Top of Supplied records
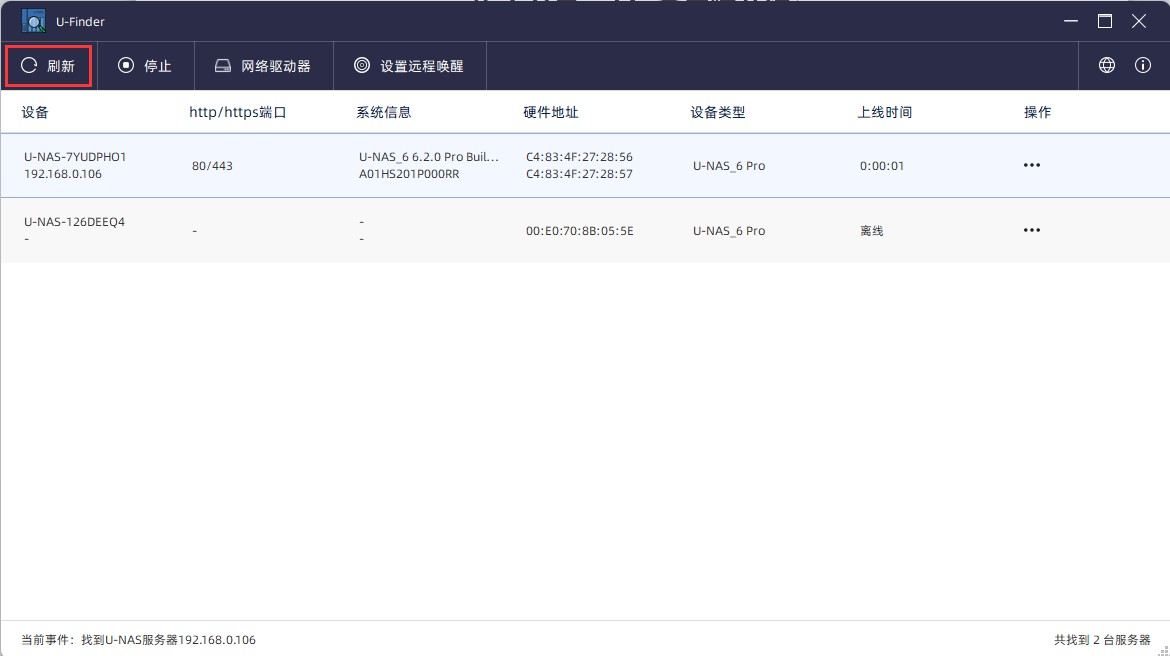Click the 设备 column header
Image resolution: width=1170 pixels, height=656 pixels.
(35, 112)
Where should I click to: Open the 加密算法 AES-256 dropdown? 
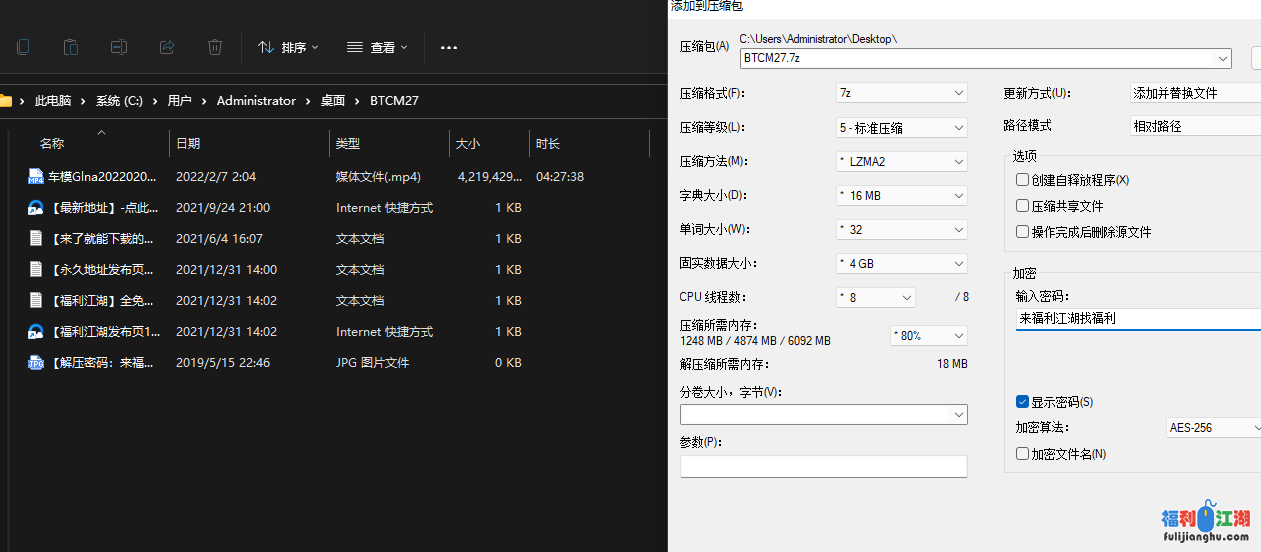(x=1214, y=428)
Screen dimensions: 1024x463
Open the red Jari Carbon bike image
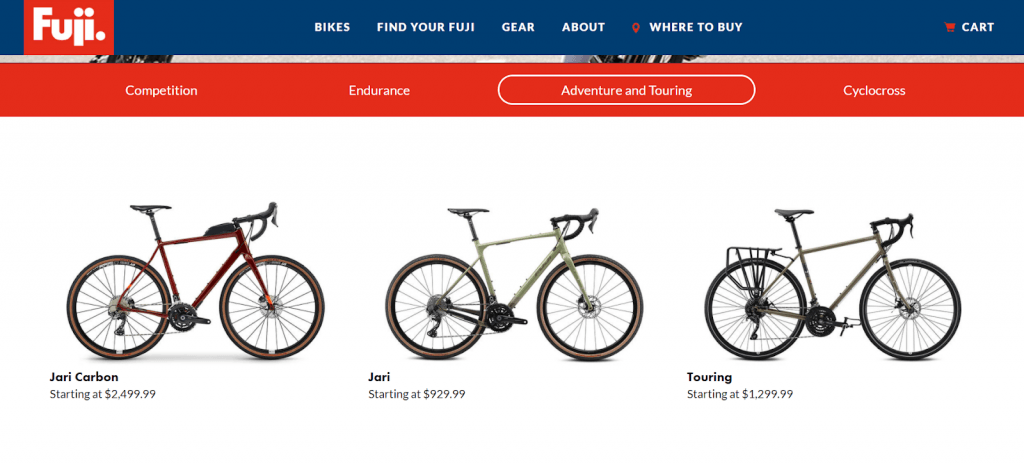pyautogui.click(x=195, y=281)
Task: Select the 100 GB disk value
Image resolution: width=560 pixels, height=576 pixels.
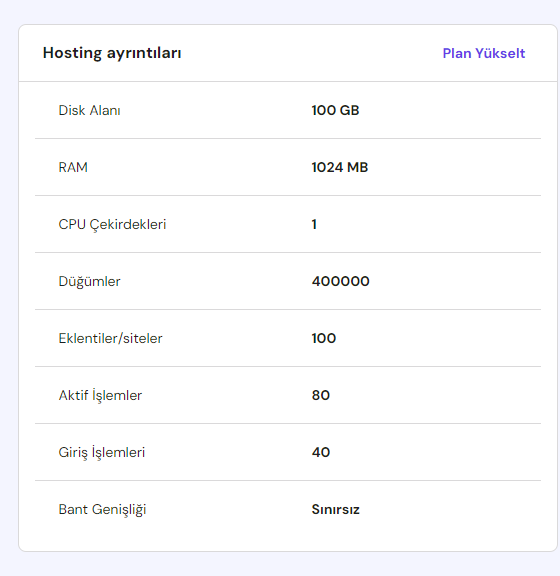Action: [x=335, y=110]
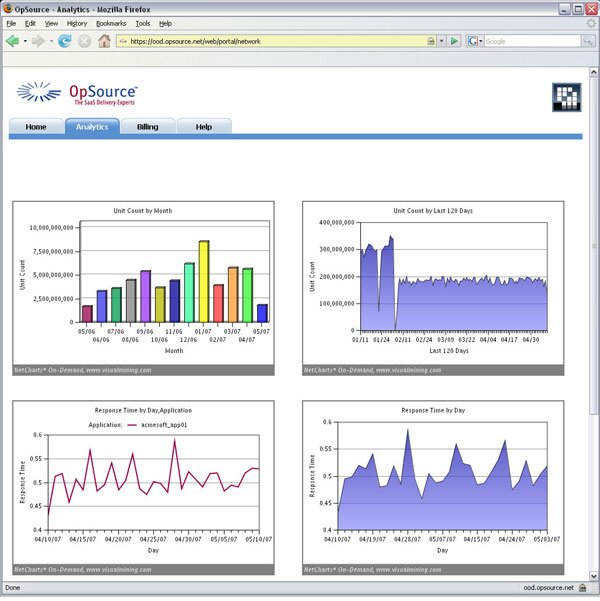Click the search magnifier icon
Image resolution: width=600 pixels, height=601 pixels.
click(587, 41)
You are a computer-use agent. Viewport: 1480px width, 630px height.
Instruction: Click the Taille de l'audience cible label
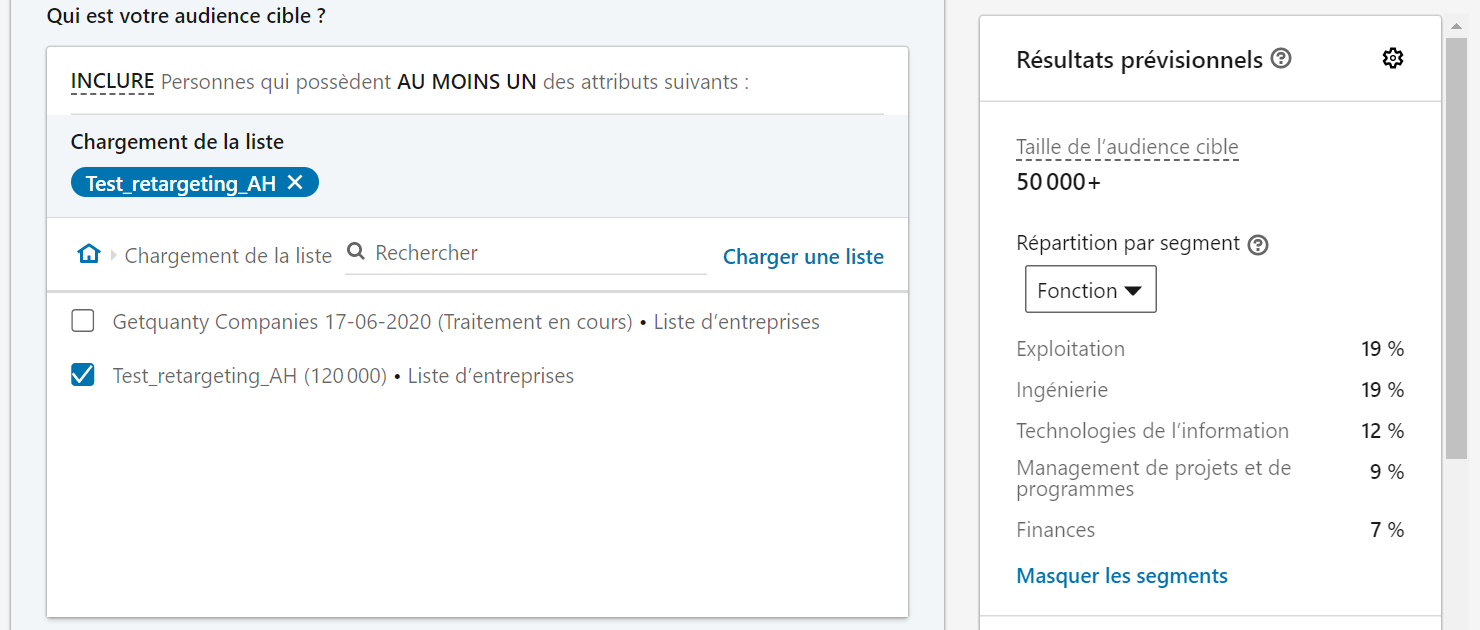pos(1127,147)
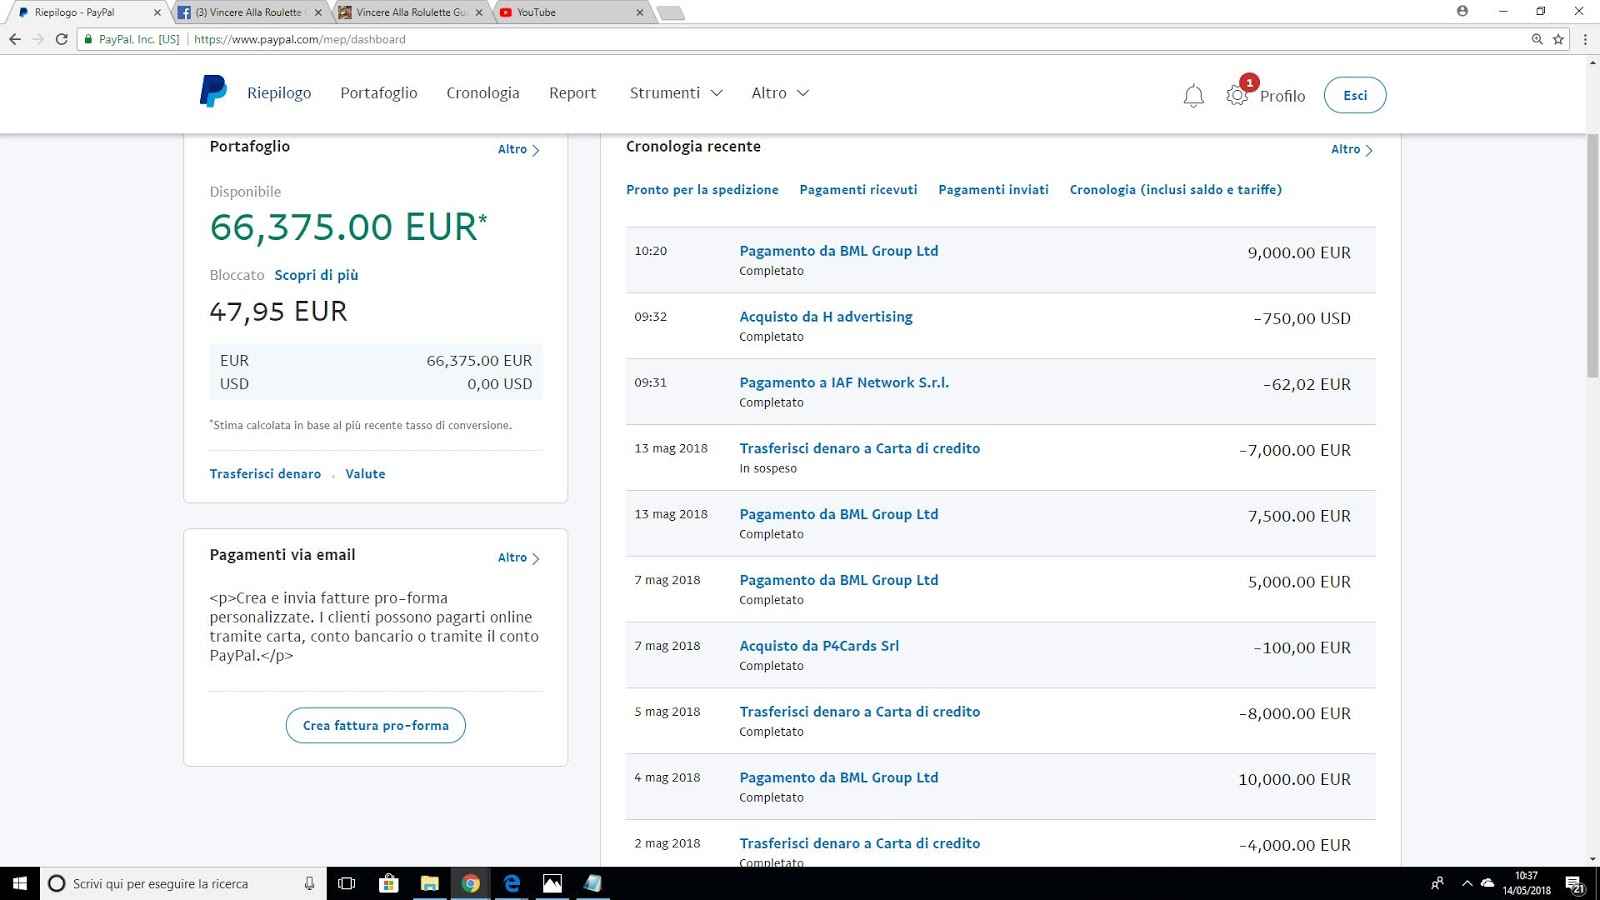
Bottom of Supplied records
* _Task brief_: Only the lines from the one with "Where should I" through the end of the data, both ends included, should be written out exactly, and no pictures should appear.

* _Your solution_:
Where should I click to: Open the 加密算法 AES-256 dropdown? 
(x=1214, y=428)
Screen dimensions: 1024x463
Open the red Jari Carbon bike image
pyautogui.click(x=195, y=281)
Task: Select the 100 GB disk value
Image resolution: width=560 pixels, height=576 pixels.
Action: [x=335, y=110]
Click the search magnifier icon
Image resolution: width=600 pixels, height=601 pixels.
click(587, 41)
You are a computer-use agent. Viewport: 1480px width, 630px height.
Instruction: Click the Taille de l'audience cible label
pos(1127,147)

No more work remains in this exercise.